A ajuda coletiva se fez presente desde o primeiro momento, logo que o Ivan Costa – mais conhecido pelos amigos da cultura como o Livreiro Errante – anunciou aos prantos o terrível incidente.
O impacto foi devastador, tanto para os que frequentavam as festas literárias, os lançamentos, saraus e debates, quanto para os amantes das artes e literatura que se identificam com a utopia da transformação através da ampliação do acesso à educação e cultura.
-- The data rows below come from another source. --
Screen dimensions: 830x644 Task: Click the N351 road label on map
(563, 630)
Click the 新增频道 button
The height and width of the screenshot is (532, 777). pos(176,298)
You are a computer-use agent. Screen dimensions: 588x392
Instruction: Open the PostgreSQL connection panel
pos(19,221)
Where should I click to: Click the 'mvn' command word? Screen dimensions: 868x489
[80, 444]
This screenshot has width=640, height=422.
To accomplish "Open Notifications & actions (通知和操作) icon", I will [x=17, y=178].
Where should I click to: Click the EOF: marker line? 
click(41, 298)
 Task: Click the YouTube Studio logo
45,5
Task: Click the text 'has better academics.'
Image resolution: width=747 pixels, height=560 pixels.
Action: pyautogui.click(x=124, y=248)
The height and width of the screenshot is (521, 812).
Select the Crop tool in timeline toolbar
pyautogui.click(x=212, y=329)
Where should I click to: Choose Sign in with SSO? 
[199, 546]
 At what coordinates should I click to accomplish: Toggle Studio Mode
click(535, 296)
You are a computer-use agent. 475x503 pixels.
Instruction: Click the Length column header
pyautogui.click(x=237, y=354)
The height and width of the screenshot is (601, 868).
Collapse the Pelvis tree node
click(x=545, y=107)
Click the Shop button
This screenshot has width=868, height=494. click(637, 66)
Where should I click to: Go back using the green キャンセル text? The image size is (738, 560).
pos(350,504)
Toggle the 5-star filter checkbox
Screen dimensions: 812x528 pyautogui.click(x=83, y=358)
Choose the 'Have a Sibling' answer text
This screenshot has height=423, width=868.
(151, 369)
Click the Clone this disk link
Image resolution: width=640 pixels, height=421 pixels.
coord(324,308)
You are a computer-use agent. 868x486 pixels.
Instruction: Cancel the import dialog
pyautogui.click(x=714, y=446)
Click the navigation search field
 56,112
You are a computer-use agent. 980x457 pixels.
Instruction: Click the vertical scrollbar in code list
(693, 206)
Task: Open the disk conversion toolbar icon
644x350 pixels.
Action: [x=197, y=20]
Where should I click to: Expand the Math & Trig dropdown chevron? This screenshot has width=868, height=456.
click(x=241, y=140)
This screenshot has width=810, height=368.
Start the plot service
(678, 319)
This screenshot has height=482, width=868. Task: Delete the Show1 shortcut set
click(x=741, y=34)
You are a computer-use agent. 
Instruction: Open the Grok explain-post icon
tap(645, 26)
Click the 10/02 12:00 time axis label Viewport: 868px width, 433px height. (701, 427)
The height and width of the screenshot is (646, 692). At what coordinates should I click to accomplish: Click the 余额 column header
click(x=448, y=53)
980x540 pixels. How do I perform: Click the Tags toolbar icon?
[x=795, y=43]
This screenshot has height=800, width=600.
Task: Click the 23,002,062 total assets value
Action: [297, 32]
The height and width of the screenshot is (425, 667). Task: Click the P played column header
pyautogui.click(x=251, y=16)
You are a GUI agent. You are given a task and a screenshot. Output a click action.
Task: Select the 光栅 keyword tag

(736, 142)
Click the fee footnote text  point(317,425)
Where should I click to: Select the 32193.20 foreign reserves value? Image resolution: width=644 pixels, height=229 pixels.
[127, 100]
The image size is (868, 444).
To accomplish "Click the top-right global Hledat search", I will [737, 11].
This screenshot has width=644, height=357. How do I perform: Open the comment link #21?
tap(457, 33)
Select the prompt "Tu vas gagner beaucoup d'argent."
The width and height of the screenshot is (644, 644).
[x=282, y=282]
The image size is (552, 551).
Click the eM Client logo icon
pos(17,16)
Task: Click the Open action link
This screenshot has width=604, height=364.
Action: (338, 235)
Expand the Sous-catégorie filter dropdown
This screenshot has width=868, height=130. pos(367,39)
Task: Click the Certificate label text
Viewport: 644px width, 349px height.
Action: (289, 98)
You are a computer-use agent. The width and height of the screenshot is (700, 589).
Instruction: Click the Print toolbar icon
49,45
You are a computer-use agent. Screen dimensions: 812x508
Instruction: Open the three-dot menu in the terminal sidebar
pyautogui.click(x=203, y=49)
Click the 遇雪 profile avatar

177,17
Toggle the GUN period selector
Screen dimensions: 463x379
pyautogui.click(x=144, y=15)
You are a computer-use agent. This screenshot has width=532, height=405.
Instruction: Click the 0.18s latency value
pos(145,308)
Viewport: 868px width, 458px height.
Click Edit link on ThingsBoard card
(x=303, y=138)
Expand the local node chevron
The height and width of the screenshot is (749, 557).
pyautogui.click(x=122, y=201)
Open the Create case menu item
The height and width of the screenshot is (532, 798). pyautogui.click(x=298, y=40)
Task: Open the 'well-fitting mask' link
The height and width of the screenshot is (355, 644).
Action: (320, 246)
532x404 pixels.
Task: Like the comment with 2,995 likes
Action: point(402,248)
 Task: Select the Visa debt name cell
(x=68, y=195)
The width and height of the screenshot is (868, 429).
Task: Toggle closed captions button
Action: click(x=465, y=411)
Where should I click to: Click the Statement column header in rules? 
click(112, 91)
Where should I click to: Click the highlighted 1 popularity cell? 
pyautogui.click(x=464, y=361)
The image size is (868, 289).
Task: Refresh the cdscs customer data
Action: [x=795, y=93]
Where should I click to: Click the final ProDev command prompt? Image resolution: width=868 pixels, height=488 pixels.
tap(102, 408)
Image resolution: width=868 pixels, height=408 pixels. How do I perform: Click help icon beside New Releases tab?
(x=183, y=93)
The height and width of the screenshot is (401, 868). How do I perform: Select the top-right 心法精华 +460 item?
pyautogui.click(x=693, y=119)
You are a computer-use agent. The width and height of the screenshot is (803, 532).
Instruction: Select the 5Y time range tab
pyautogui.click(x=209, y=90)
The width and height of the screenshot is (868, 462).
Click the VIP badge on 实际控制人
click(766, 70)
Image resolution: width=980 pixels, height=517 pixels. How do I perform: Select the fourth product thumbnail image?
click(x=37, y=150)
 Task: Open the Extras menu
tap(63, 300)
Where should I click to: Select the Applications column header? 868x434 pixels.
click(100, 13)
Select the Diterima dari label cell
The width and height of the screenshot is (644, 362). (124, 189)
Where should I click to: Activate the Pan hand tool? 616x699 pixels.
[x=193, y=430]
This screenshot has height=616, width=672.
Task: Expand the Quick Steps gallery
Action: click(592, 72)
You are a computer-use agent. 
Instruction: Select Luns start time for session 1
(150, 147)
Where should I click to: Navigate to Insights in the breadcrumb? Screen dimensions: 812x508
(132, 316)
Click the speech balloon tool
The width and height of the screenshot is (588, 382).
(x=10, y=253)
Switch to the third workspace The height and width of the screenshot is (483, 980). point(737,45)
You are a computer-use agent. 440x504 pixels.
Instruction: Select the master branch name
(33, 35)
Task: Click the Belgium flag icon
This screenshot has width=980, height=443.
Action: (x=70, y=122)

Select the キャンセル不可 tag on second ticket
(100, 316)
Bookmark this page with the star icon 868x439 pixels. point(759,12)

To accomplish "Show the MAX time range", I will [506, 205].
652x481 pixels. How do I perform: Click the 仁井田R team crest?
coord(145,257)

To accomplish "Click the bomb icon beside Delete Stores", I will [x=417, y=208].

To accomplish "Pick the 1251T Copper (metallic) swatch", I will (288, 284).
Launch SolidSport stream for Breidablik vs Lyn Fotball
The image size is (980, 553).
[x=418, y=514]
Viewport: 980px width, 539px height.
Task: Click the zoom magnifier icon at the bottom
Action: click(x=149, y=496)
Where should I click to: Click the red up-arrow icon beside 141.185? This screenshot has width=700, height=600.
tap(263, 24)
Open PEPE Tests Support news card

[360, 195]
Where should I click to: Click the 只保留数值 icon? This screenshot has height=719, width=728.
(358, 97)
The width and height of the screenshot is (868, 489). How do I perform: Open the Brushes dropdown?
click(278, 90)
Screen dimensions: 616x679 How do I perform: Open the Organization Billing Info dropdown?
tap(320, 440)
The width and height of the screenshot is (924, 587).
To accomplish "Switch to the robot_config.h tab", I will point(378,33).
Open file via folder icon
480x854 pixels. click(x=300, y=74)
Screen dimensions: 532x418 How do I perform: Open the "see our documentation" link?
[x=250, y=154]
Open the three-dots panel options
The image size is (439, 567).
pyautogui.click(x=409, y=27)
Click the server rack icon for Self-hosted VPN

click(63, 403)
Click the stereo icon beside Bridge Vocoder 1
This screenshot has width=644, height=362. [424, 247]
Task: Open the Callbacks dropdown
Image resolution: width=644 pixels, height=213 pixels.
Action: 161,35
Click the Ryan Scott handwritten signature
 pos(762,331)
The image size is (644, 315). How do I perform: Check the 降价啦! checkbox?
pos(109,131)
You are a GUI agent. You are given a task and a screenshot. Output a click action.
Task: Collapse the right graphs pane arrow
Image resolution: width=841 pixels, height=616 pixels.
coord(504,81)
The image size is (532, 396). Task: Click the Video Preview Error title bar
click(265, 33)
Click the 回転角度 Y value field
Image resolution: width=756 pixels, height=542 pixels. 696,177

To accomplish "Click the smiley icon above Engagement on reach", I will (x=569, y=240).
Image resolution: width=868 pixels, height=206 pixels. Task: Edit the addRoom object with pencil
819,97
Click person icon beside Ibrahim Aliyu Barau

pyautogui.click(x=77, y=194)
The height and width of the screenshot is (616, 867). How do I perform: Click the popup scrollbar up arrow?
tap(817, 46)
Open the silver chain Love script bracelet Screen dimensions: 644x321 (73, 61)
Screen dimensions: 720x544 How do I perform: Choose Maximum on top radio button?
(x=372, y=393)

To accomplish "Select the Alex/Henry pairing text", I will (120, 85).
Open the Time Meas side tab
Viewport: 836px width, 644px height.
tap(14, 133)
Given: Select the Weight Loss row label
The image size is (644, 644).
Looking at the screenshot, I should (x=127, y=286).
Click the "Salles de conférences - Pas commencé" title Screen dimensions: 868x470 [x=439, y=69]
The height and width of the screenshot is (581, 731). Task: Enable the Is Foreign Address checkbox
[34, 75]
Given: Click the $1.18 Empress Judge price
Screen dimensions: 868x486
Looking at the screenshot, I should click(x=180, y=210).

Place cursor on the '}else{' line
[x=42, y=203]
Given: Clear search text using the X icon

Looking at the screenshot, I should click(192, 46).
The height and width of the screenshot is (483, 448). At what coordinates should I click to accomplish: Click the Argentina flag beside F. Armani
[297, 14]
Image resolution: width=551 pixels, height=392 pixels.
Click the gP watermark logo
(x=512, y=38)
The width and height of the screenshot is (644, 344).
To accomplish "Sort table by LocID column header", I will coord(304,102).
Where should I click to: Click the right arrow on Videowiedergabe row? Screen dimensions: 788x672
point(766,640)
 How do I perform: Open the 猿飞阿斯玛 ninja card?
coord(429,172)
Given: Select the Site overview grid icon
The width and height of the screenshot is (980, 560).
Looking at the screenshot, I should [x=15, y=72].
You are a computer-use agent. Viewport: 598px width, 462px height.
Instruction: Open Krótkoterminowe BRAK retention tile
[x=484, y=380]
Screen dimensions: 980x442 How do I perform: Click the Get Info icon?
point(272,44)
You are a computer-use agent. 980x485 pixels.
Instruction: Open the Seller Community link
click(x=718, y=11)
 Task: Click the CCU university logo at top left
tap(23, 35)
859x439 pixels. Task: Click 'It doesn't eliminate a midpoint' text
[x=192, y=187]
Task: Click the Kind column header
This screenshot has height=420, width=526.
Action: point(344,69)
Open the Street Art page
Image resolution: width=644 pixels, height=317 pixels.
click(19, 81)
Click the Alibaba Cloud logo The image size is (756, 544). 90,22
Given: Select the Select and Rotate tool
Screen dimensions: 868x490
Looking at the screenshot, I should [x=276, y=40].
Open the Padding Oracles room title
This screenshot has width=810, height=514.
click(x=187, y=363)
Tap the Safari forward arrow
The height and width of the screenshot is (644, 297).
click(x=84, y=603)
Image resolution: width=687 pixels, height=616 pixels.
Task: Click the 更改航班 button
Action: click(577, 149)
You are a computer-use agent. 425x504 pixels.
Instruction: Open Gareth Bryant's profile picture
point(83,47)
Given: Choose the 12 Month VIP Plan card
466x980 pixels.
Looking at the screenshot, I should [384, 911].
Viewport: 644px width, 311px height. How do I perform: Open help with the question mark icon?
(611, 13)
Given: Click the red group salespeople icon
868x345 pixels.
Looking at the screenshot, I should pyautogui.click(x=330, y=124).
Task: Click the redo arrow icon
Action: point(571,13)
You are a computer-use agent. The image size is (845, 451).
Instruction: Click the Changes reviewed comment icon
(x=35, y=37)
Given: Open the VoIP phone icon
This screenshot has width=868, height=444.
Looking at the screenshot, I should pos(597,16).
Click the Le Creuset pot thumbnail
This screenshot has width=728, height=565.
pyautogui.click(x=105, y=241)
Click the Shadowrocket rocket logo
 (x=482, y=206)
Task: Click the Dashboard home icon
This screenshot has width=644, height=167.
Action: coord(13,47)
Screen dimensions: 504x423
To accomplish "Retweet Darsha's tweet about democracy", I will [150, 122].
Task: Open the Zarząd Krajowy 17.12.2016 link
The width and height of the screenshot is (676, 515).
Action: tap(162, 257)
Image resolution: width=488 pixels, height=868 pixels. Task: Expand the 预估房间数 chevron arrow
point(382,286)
Ainda é difícil assimilar tudo. Dói mais ao constatarmos que ocorreu na mesma semana em que rememorávamos o grande Ecio Salles, criador da Festa Literária das Periferias, que nos deixou em 22 de julho de 2019, ao mesmo tempo que também lamentávamos o fechamento de cerca de 800 bibliotecas públicas em todo o Brasil nos últimos cinco anos.
O incêndio serviu para revelar muitas coisas. Tanto para escancarar as contradições de uma cidade que ainda cerceia a cultura nos espaços populares – vale destacar que a Belle Époque Discos e Livros era uma das únicas livrarias de rua, estilo sebo, remanescentes em quase toda a Zona Norte – como para evidenciar a força e a solidariedade de todas as pessoas que têm se juntado em prol da reconstrução desse sonho do Ivan, que agora é também coletivo.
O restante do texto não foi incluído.